Regarding teachers, this approach has induced some to view teachers as essentially economic
actors, drawn to and retained by the profession in terms of economic costs and benefits. This is
something which in many ways is already enacted, as a World Bank document that examines
teacher policy, reveals.
Policies are being enacted that attempt to improve students' achievement by providing teachers
with the right incentive packages. These policies emphasize linkages among pay, control and
achievement. In this regard, school effectiveness literature has constructed a particular paradigm
of teacher identity, based on the expectation that teachers produce student achievement.
It is very likely that within this approach which seeks to marketise 'education', teacher education
will be subject to the laws of supply and demand, and its aim will be to make teachers and
educators 'marketable'. It will take into consideration the demands consumers in the educational
market are making, and seek to cater to this with an adequate supply of teachers having the
required characteristics.
This approach may seem appealing because it seems to be responsive to people's choices, needs
and desires rather than imposing homogenous models. Hence, it may avert the criticism generally
made, that global models are imposed by some set of people on others.

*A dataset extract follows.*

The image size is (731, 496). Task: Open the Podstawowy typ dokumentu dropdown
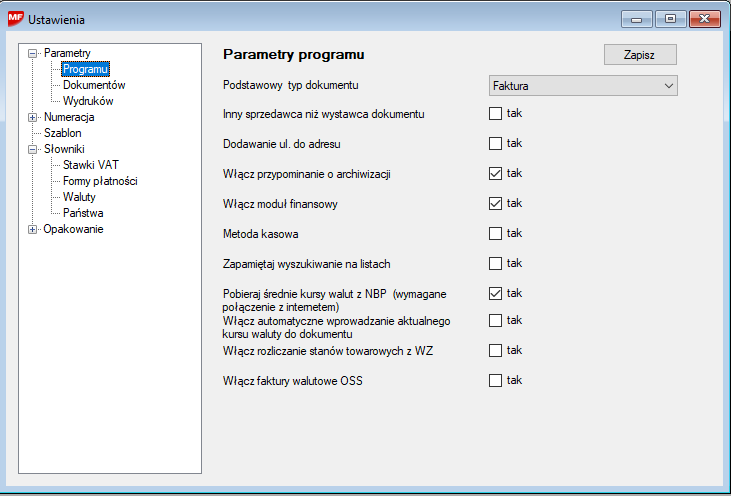(583, 86)
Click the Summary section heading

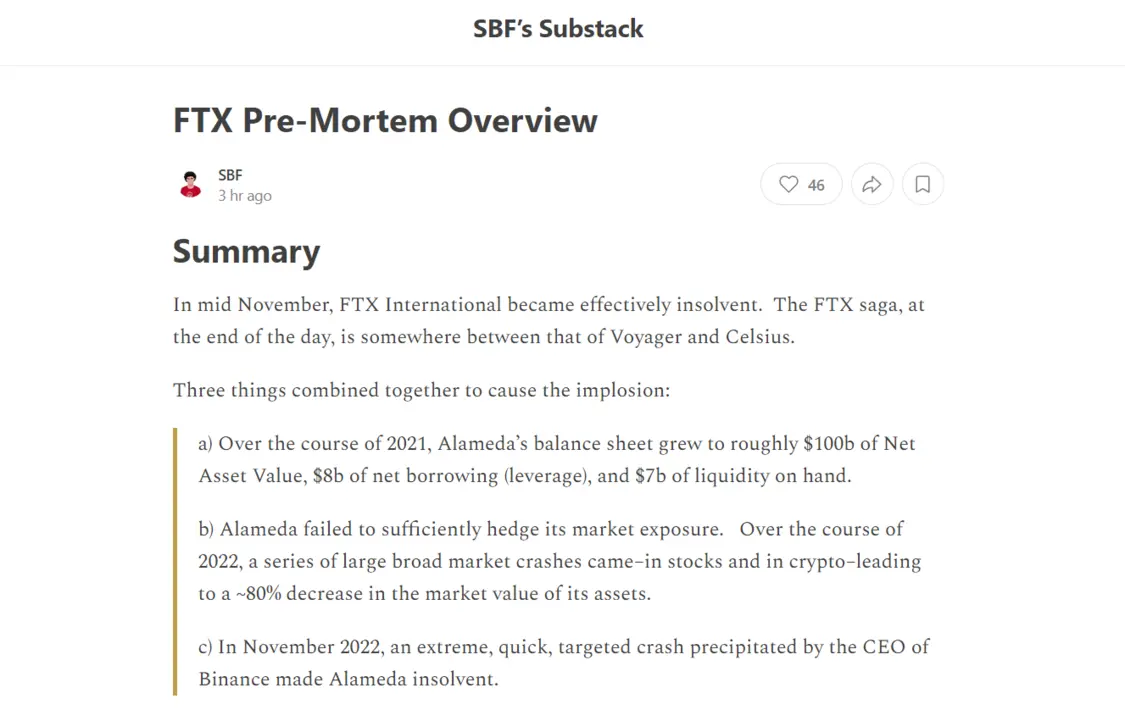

In the era of Neo-Liberalism where emphasis is on output, teachers' remuneration and
security of employment is increasingly directly linked to student learning.
17.3.2 Limitations to the supply and demand approach
Still, a number of shortcomings are evident, particularly regarding the role teachers are expected
to play. This approach urges teachers to cater to students' demands. Yet, given that the demand
may change and that this may happen quite rapidly, teachers would have to be subject to constant
retraining so as to be able to cater to changing requests. A major problem in such regard is that
the rate of change in tastes and choices may be too fast to be catered to adequately and so allow
for thorough retraining.
Moreover, teachers are made responsible to implement the necessary innovations to cope with
social and economic changes. They must show capacity to interpret future requirements of work
and life and constantly update their knowledge and teaching skills to keep up with rapidly
changing global requirements, involving shifts in technology and widening social relations.
They are called upon to model the skills-oriented subject without raising questions about what it
means to live in a democratic society; questions about the relationship between democracy and
capitalism. A pedagogic ambiguity is created because no concrete definitions of content, teaching
methods and evaluation methods are considered to be the ideal ones. This creates risk-awareness,
uncertainty and dislocation among teachers and they end up being blamed for lack of educational
quality, resistance to change and innovation in teaching methods.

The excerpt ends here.